**Page**
....
So please inspect the plan before you run it with make(). Once you have a drake_config() object, vis_drake_graph() and deps_target() can help.

3.5.3.3 cross()

cross() creates a new target for each combination of argument values.

drake_plan(
  x = target(
    simulate_data(nrow, ncol),
    transform = cross(nrow = c(1, 2, 3), ncol = c(4, 5))
  )
)
#> # A tibble: 6 x 2
#>   target command            
#>   <chr>  <expr>             
#> 1 x_1_4  simulate_data(1, 4)
#> 2 x_2_4  simulate_data(2, 4)
#> 3 x_3_4  simulate_data(3, 4)
#> 4 x_1_5  simulate_data(1, 5)
#> 5 x_2_5  simulate_data(2, 5)
#> 6 x_3_5  simulate_data(3, 5)

3.5.3.4 combine()

In combine(), you can insert multiple targets into individual commands. The closest comparison is the unquote-splice operator !!! from the Tidyverse.

plan <- drake_plan(
  data = target(
    sim_data(mean = x, sd = y),
    transform = map(x = c(1, 2), y = c(3, 4))
  ),
  larger = target(
    bind_rows(data, .id = "id") %>%
      arrange(sd) %>%
      head(n = 400),
    transform = combine(data)
  )
)

plan
#> # A tibble: 3 x 2
#>   target   command                                                         
#>   <chr>    <expr>                                                          
#> 1 data_1_3 sim_data(mean = 1, sd = 3)                                     …
#> 2 data_2_4 sim_data(mean = 2, sd = 4)                                     …
#> 3 larger   bind_rows(data_1_3, data_2_4, .id = "id") %>% arrange(sd) %>%  …

drake_plan_source(plan)
....
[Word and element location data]
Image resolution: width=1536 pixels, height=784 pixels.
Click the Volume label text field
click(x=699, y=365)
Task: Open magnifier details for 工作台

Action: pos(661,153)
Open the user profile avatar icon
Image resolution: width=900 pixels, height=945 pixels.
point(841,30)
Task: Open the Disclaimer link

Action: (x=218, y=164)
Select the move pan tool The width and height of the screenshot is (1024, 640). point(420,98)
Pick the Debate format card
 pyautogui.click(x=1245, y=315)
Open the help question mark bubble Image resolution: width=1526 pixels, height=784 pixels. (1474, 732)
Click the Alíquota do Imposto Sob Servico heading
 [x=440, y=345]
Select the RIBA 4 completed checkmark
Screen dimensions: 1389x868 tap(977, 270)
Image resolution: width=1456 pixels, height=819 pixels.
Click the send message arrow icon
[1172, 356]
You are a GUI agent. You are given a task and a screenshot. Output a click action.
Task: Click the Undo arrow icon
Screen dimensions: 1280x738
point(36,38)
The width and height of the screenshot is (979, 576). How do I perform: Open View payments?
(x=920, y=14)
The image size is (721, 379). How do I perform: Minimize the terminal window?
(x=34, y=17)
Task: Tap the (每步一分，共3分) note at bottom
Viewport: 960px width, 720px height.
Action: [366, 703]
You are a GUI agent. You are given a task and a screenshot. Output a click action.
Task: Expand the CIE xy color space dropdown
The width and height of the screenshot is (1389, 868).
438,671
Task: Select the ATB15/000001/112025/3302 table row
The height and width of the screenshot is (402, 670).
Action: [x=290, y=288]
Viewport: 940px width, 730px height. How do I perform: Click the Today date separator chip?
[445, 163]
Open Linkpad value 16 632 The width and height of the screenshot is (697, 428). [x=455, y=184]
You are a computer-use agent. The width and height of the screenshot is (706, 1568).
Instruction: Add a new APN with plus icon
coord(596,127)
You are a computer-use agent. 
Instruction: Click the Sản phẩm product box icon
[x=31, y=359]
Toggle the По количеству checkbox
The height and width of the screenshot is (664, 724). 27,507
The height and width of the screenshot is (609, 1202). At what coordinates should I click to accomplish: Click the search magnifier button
....
**Problem set**
1. Answer these questions about the page on drake plan transforms:
(a) Which two functions can help once you have a drake_config() object?
(b) What does cross() create?
(c) Which Tidyverse operator is named as the closest comparison to combine()?
2. Pick up the page on drake plan transforms after its final line, drake_plan_source(plan), and carry it forward.

**Per-task answers**
1.
(a) vis_drake_graph() and deps_target()
(b) A new target for each combination of argument values
(c) The unquote-splice operator !!!

2.
#> drake_plan(
#>   data_1_3 = sim_data(mean = 1, sd = 3),
#>   data_2_4 = sim_data(mean = 2, sd = 4),
#>   larger = bind_rows(data_1_3, data_2_4, .id = "id") %>%
#>     arrange(sd) %>%
#>     head(n = 400)
#> )

config <- drake_config(plan)
vis_drake_graph(config)

You can different groups of targets in the same command.

plan <- drake_plan(
  data_group1 = target(
    sim_data(mean = x, sd = y),
    transform = map(x = c(1, 2), y = c(3, 4))
  ),
  data_group2 = target(
    pull_data(url),
    transform = map(url = c("example1.com", "example2.com"))
  ),
  larger = target(
    bind_rows(data_group1, data_group2, .id = "id") %>%
      arrange(sd) %>%
      head(n = 400),
    transform = combine(data_group1, data_group2)
  )
)

drake_plan_source(plan)
#> drake_plan(
#>   data_group1_1_3 = sim_data(mean = 1, sd = 3),
#>   data_group1_2_4 = sim_data(mean = 2, sd = 4),
#>   data_group2_example1.com = pull_data("example1.com"),
#>   data_group2_example2.com = pull_data("example2.com"),
#>   larger = bind_rows(data_group1_1_3, data_group1_2_4, data_group2_example1.com,
#>     data_group2_example2.com,
#>     .id = "id"
#>   ) %>%
#>     arrange(sd) %>%
#>     head(n = 400)
#> )

And as with group_by() from dplyr, you can create a separate aggregate for each combination of levels of the arguments. Just pass a symbol or vector of symbols to the optional .by argument of combine().

plan <- drake_plan(
  data = target(
    sim_data(mean = x, sd = y, skew = z),
    transform = cross(x = c(1, 2), y = c(3, 4), z = c(5, 6))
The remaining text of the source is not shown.